[Data shown — start]

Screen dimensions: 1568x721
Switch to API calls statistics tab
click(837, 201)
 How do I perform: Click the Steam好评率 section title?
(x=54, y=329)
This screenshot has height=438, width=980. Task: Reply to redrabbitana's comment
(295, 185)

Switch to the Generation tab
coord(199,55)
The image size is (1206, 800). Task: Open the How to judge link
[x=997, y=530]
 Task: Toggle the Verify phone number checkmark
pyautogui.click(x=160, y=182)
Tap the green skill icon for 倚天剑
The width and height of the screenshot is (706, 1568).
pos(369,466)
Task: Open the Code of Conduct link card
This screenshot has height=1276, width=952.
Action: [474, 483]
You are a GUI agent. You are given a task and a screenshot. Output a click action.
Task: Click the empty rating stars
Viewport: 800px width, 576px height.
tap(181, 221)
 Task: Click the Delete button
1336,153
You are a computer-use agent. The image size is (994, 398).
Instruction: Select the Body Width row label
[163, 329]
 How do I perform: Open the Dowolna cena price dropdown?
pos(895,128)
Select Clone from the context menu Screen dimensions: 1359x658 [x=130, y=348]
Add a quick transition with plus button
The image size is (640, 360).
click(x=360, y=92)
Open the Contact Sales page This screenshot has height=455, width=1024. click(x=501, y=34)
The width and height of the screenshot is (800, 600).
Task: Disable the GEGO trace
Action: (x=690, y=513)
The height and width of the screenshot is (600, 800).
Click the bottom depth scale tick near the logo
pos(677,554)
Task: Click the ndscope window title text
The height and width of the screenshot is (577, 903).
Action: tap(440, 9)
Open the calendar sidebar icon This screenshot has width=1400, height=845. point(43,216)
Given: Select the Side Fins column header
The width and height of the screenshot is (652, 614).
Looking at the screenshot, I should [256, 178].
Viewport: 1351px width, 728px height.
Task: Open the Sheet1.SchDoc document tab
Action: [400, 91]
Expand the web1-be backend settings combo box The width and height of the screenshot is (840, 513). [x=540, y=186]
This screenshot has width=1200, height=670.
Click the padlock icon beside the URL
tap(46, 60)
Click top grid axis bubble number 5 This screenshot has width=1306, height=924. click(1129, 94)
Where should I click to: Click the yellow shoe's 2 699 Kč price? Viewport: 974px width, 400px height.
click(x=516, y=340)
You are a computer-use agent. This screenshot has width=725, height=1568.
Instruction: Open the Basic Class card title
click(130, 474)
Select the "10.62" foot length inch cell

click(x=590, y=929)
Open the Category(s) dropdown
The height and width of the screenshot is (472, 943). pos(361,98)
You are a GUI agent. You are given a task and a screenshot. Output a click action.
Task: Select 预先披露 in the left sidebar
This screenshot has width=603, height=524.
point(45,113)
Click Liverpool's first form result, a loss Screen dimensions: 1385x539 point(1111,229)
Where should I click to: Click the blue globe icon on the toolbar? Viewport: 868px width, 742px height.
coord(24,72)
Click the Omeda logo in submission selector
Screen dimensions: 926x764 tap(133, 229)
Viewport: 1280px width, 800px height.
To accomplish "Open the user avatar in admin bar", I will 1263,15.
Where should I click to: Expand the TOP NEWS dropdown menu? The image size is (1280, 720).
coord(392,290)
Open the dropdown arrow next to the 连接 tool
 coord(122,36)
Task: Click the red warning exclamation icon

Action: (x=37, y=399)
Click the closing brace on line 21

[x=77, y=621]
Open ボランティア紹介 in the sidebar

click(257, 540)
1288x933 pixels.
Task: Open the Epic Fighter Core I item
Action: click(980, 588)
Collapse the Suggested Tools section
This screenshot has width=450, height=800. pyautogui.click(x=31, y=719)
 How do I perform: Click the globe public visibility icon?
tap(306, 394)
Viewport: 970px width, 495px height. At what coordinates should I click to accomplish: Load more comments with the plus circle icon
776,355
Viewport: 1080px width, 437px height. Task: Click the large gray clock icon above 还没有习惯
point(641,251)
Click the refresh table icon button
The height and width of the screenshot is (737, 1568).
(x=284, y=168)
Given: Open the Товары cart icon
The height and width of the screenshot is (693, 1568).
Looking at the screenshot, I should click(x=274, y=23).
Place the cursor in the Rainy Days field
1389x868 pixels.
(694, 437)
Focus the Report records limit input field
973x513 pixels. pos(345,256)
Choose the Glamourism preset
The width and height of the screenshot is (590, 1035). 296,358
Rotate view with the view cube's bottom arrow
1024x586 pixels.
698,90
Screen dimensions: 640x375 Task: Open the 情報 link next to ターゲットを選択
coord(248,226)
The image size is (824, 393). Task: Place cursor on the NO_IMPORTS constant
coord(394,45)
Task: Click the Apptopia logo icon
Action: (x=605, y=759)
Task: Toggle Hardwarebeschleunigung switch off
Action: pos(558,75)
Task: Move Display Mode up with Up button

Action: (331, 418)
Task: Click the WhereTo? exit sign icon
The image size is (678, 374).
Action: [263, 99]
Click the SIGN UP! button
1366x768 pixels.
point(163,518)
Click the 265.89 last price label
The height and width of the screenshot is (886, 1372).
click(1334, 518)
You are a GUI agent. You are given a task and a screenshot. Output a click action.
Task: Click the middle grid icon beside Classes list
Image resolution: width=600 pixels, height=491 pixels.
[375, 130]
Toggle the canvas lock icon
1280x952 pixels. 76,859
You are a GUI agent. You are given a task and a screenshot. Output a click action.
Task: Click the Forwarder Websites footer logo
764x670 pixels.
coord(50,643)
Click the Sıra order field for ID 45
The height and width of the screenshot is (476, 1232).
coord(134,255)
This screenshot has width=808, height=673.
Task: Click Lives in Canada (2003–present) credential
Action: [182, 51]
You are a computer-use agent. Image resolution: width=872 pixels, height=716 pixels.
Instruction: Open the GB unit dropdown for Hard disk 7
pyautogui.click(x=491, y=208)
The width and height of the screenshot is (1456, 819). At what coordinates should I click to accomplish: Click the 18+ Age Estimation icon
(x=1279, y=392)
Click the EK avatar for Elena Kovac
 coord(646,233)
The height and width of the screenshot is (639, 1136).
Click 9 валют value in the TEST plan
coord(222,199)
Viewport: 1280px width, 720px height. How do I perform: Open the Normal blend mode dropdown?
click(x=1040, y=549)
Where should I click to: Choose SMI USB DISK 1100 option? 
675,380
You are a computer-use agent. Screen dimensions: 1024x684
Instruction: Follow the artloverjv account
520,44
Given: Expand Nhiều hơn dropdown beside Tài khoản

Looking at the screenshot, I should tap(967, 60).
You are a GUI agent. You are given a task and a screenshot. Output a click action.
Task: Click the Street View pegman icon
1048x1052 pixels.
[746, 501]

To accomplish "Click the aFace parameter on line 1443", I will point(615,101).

[Data shown — finish]

▸ How to complete this task
The lines to return are those with the string "grid" in them; copy each from the entries above.

▸ Exercise answer
Click top grid axis bubble number 5 This screenshot has width=1306, height=924. click(1129, 94)
Task: Click the middle grid icon beside Classes list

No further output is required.